Stored items
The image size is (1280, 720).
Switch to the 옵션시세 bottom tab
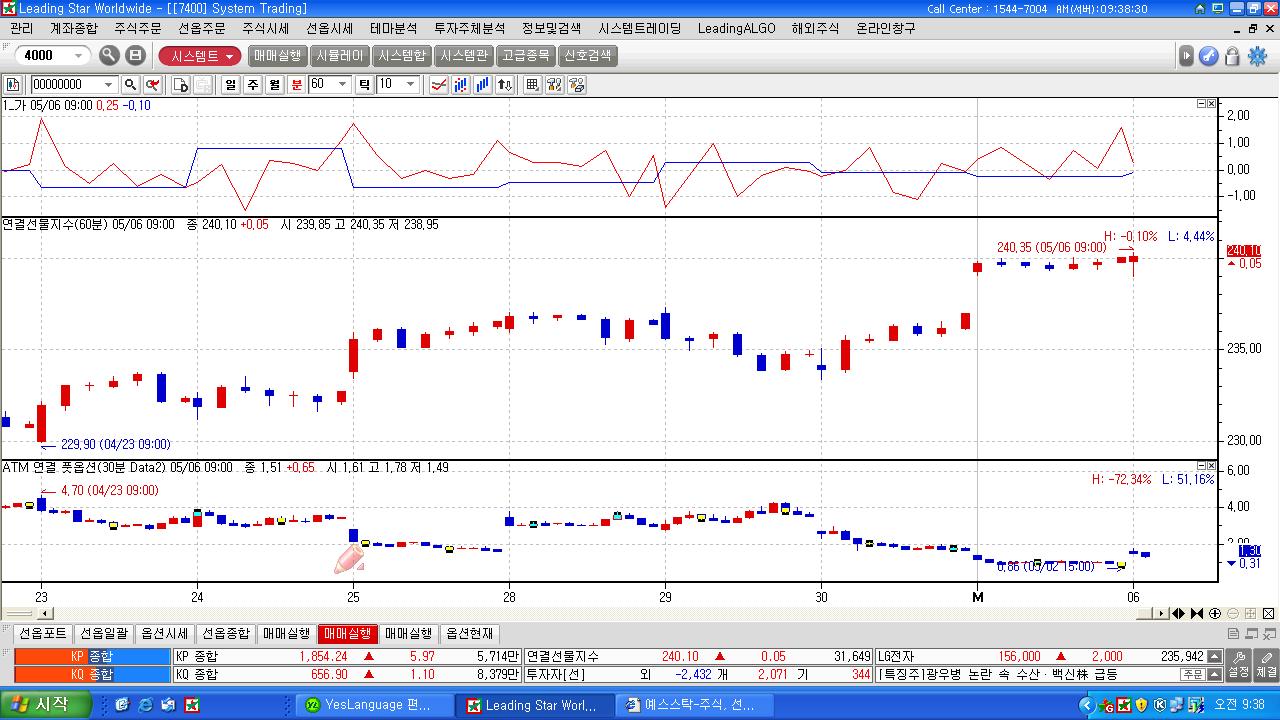point(164,634)
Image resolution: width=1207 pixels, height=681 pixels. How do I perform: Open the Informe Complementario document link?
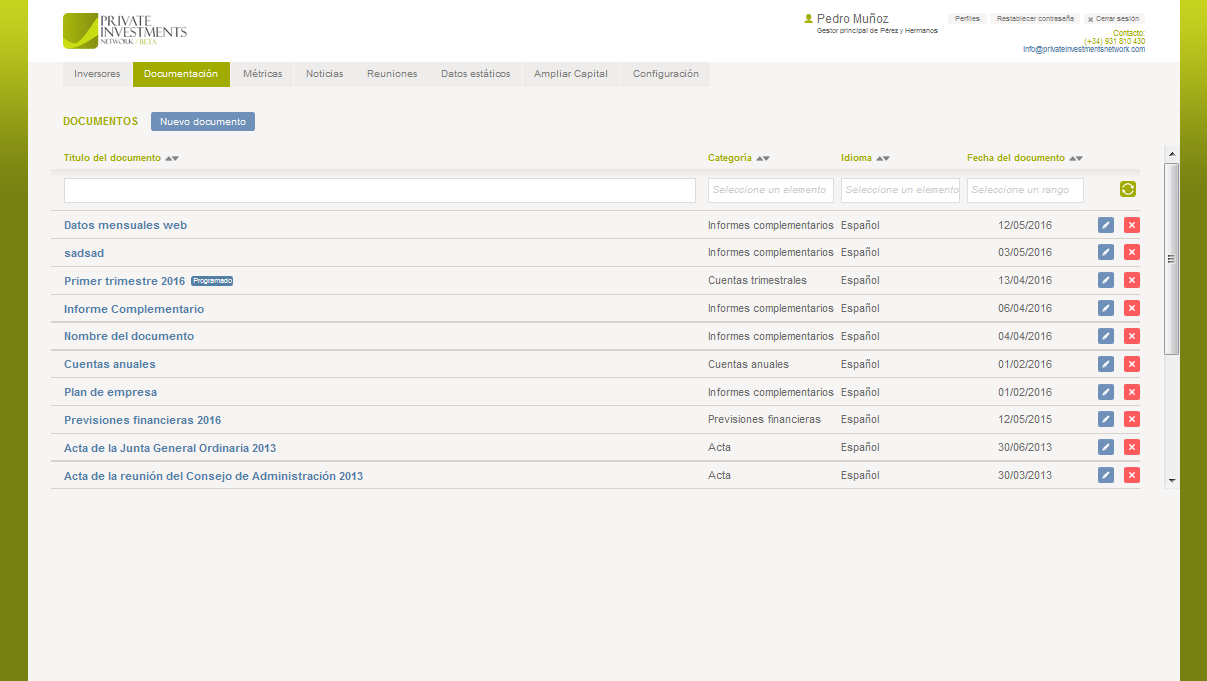click(134, 309)
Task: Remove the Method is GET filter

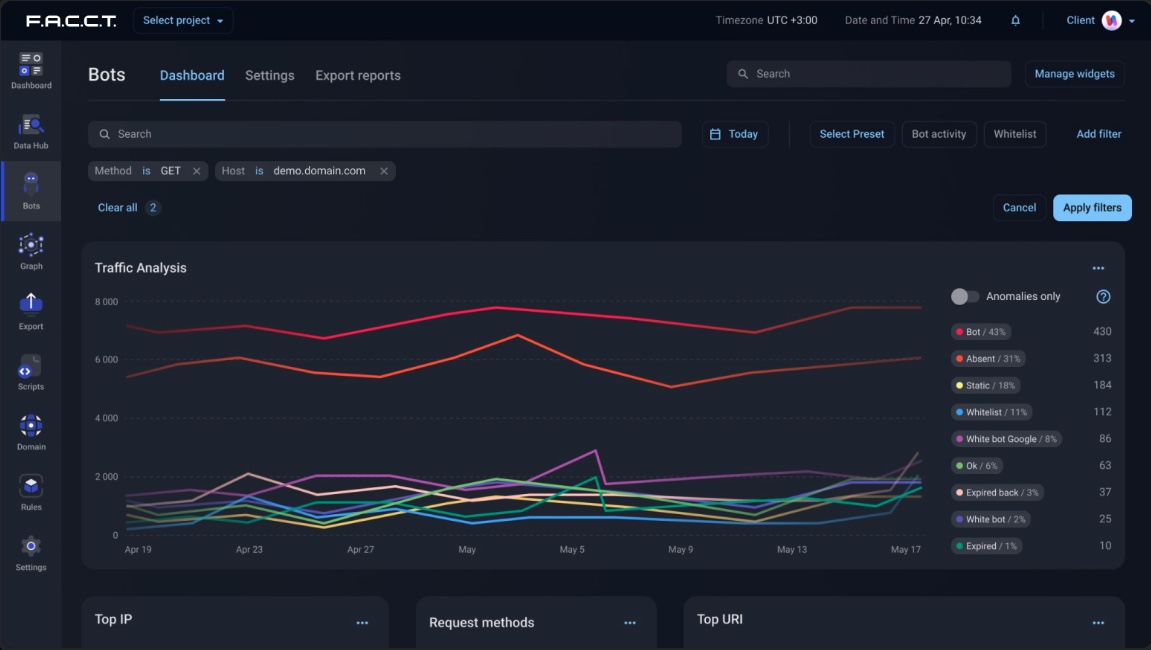Action: [x=196, y=171]
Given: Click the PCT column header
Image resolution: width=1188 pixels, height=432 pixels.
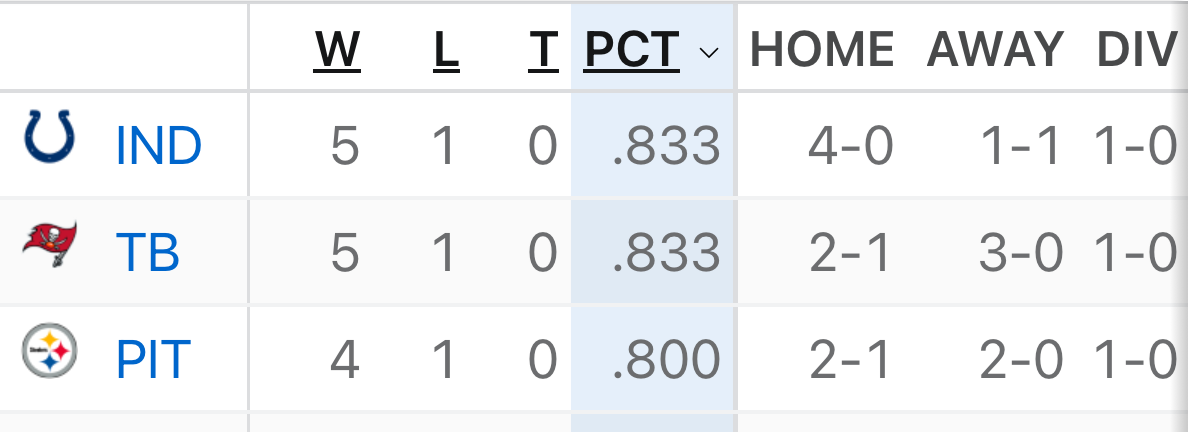Looking at the screenshot, I should point(632,51).
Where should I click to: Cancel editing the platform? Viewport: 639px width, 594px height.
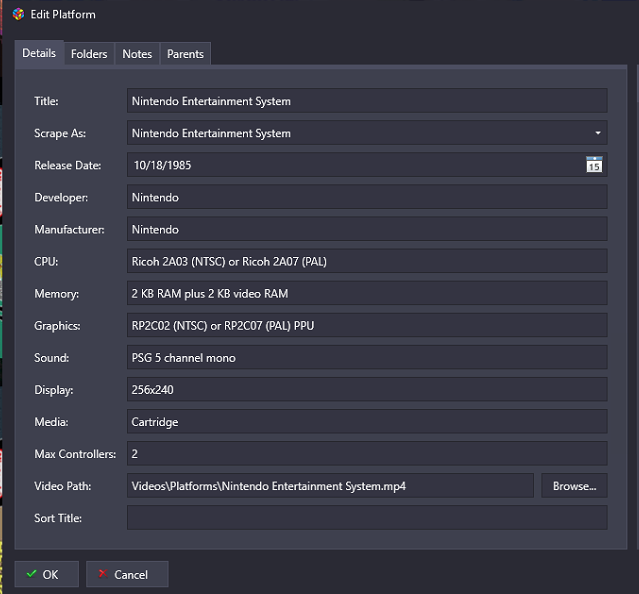[x=127, y=574]
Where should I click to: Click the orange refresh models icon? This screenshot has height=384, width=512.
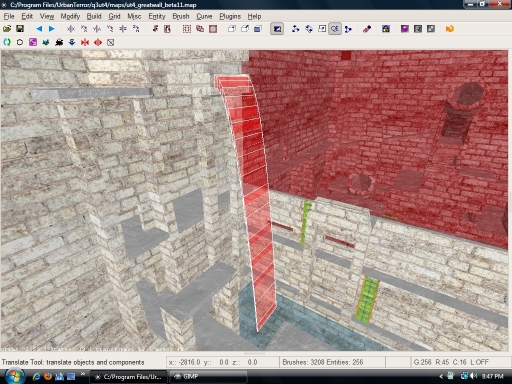(x=450, y=29)
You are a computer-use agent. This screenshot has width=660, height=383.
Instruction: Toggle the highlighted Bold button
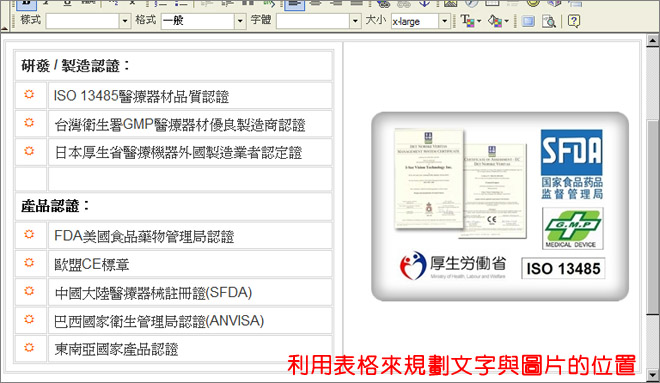(27, 3)
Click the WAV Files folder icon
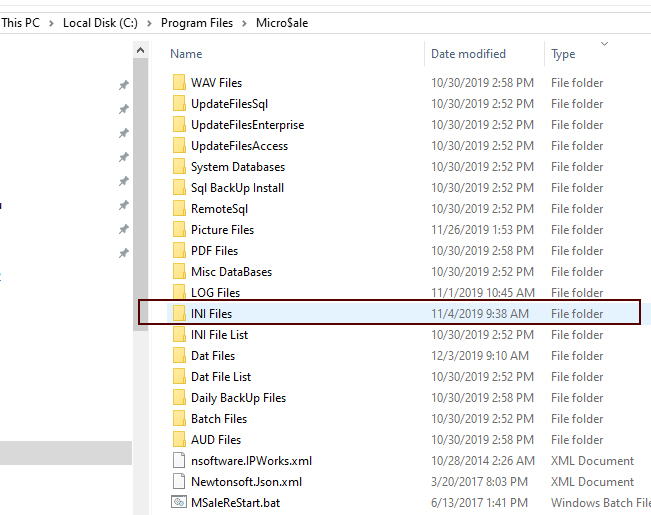651x515 pixels. (x=178, y=83)
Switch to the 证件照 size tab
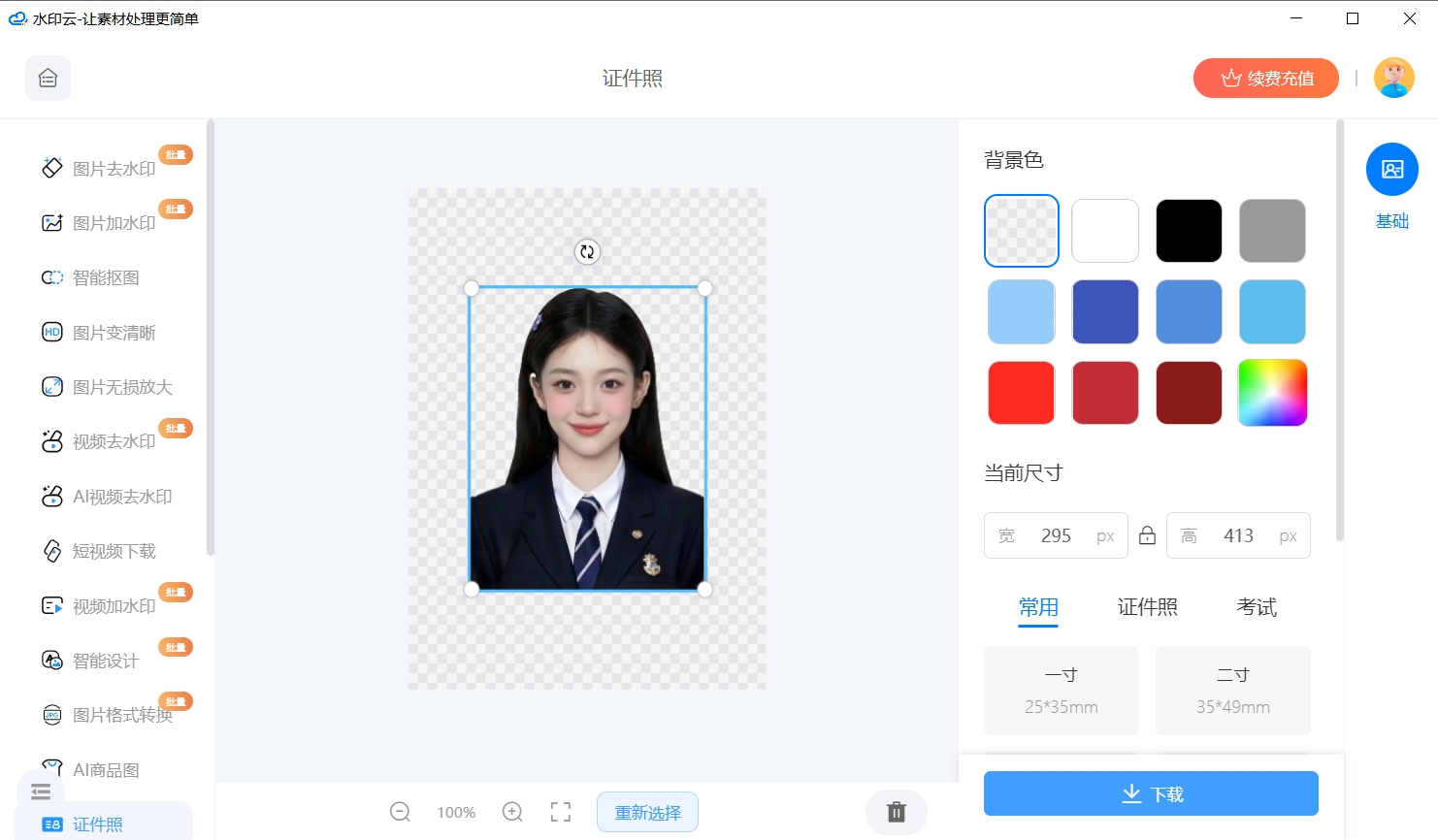This screenshot has height=840, width=1438. 1147,607
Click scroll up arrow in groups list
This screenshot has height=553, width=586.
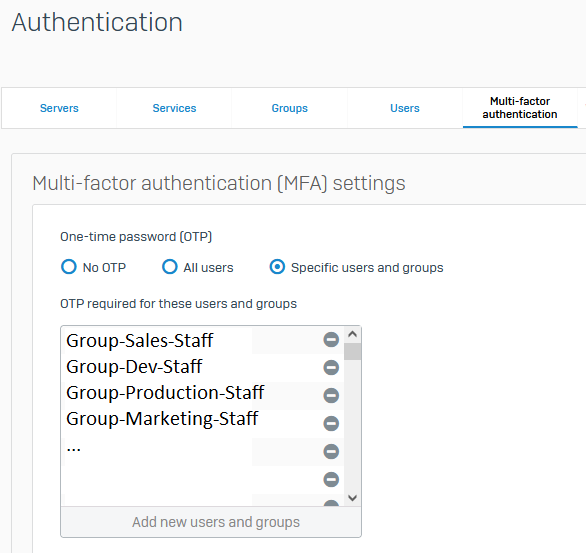pyautogui.click(x=352, y=334)
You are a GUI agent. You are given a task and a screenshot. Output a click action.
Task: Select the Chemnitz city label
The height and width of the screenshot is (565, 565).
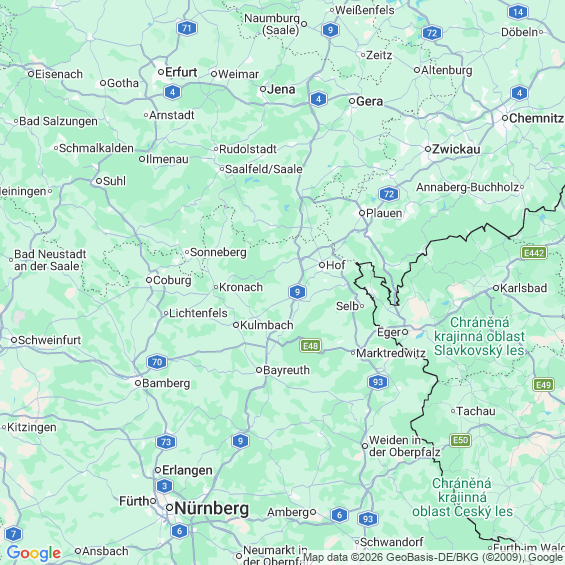536,118
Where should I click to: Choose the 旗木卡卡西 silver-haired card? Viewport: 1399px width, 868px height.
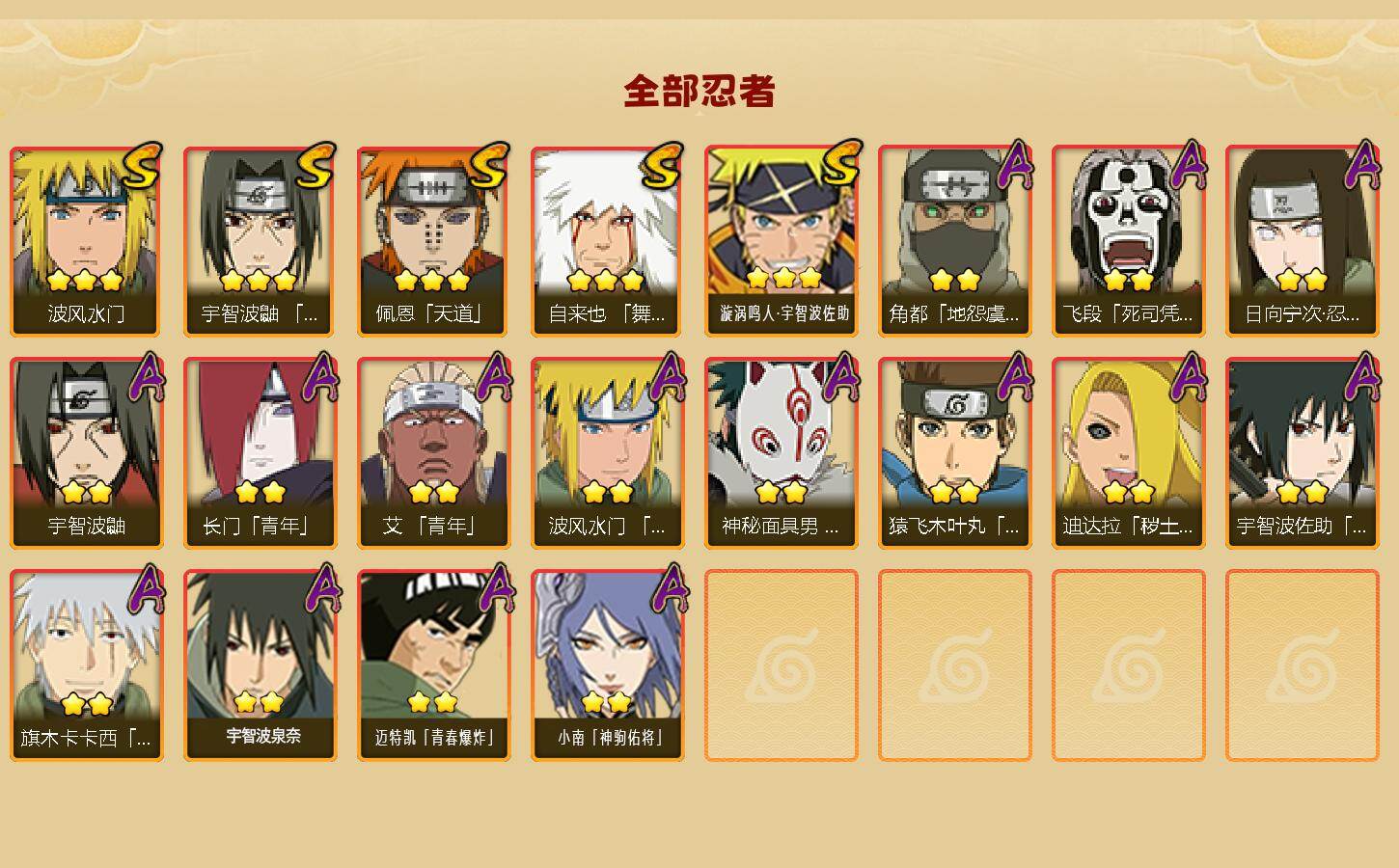tap(86, 665)
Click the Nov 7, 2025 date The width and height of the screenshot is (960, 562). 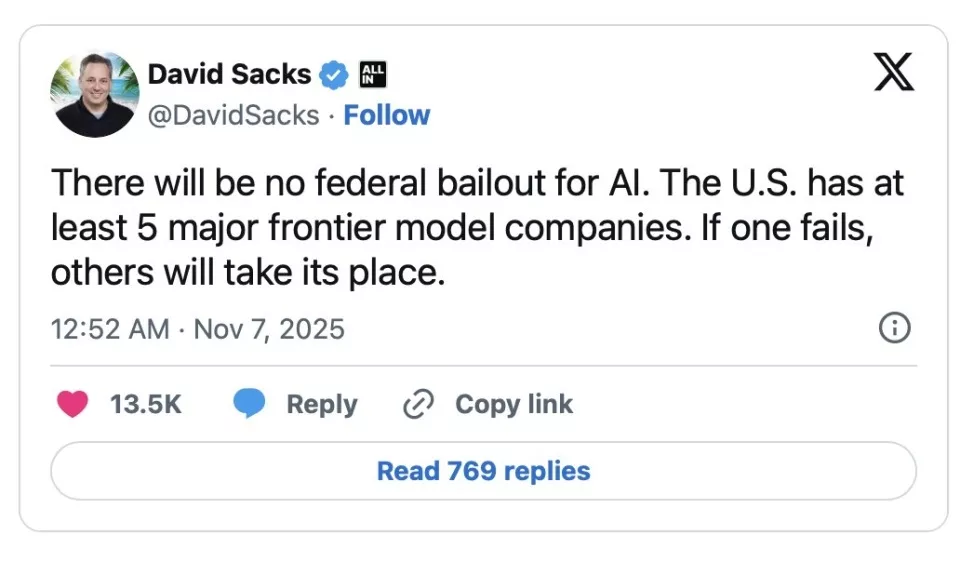[x=266, y=329]
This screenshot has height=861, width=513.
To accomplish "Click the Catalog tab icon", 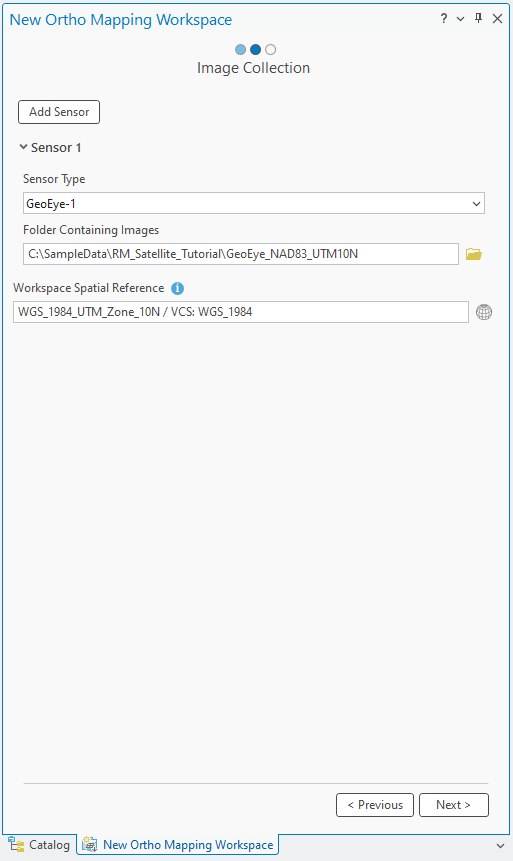I will (16, 844).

▶ [TASK]: Write back the stretch of lines above that begins with the line holding "Task: Remove the Method is GET filter" and ends with the line holding "Click scroll up arrow in groups list", both included, exactly as written. Pictures stay out.

▶ [RESPONSE BOX]:
Task: Remove the Method is GET filter

Action: [x=196, y=171]
Given: Click the PCT column header
Image resolution: width=1188 pixels, height=432 pixels.
Looking at the screenshot, I should point(632,51).
Where should I click to: Cancel editing the platform? Viewport: 639px width, 594px height.
[x=127, y=574]
Where should I click to: Click the orange refresh models icon? This screenshot has height=384, width=512.
(x=450, y=29)
You are a computer-use agent. This screenshot has width=660, height=383.
Instruction: Toggle the highlighted Bold button
(27, 3)
Click the WAV Files folder icon
651x515 pixels. (x=178, y=83)
Switch to the 证件照 size tab
This screenshot has height=840, width=1438. 1147,607
Click scroll up arrow in groups list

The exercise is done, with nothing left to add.